Die USA stellen die Siedlungspolitik nicht in Frage, weil diese Regierung davon ausgeht, dass Israel bei einem Abkommen mit den Palästinensern in jedem Fall die Kontrolle über ganz Jerusalem behalten und die Teile des Westjordanlandes mit den wichtigsten jüdischen Siedlungsblöcken annektieren wird. Die Anfang des Monats ausgebrochene Kontroverse betrifft das Verhalten Netanjahus, der keine Gelegenheit auslässt, um öffentlich zu erklären, dass seine Regierung in jedem Fall tun wird, was sie für richtig hält, ohne sich dabei allzu sehr um ihren weltweit wichtigsten Verbündeten zu kümmern.
Obama ließ im Gegenzug verlauten, dass der von Israel angekündigte Bau von 1600 neuen Wohnungen im Ost-Jerusalemer Stadtteil Ramat Schlomo für jüdische Siedler im Rahmen des Friedensprozesses nicht hilfreich sei. Er sprach aber nicht von einem illegalen Akt oder von einer Verletzung internationaler Resolutionen.
Wie wird Obama heute in der arabischen Welt gesehen?
Nach seiner Kairoer Rede waren viele Araber überzeugt, dass dieser US-amerikanische Präsident dank einer neutraleren Position im israelisch-palästinensischen Konflikt die Karten neu verteilt habe. Diese Erwartungen erfüllten sich jedoch nicht, und die Enttäuschung darüber ist nicht nur unter den Massen spürbar, sondern auch innerhalb der Führungsetagen der mit den Vereinigten Staaten verbündeten Regimes. Länder wie Jordanien, Saudi-Arabien und Ägypten gingen davon aus, dass die Regierung Obama sich für die bedingungslose Unterstützung der US-Strategie seitens ihrer Länder sowie die Zustimmung zum Irak-Krieg erkenntlich zeigen würde, und zwar in Form konkreter Verhandlungsergebnisse in der Palästina-Frage. Sie erwarteten eine politische Entschädigung der USA, um damit innenpolitisch der weit verbreiteten Unzufriedenheit ihrer Bevölkerungen über die Situation der Palästinenser unter der israelischen Besatzung etwas entgegenhalten zu können. Zwar stehen die Bündnisse zwischen den USA und verschiedenen arabischen Regimes nicht zur Diskussion, aber in diversen Hauptstädten der Region ist der Ärger groß.
Der Präsident der Autonomiebehörde, Mahmud Abbas, versucht, die Polemik zwischen Israel und USA zu nutzen, um Zustimmung zu gewinnen. Wird ihm das gelingen?
Ich fürchte, dass die kommenden Wochen Abu Mazens (Kampfname von Abbas – d. Red.) Schwäche und seinen Mangel an Glaubwürdigkeit bestätigen werden.
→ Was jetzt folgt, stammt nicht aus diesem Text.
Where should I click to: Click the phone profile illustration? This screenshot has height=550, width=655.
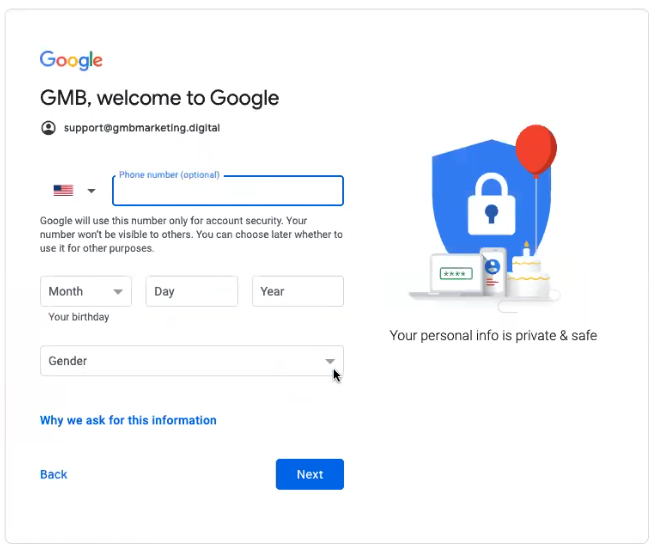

Wenn sich die Wolken verzogen haben, die die Beziehungen zwischen Tel Aviv und Washington gegenwärtig trüben, werden die USA Abbas zwingen, ohne Vorbedingungen an den Verhandlungstisch zurückzukehren. In den Augen der Palästinenser wird das die Haltlosigkeit der Linie der Autonomiebehörde und ihres Präsidenten bestätigen, denn der hat schon häufig scheinbar standhaft Position bezogen, um dann unversehens den Rückwärtsgang einzulegen.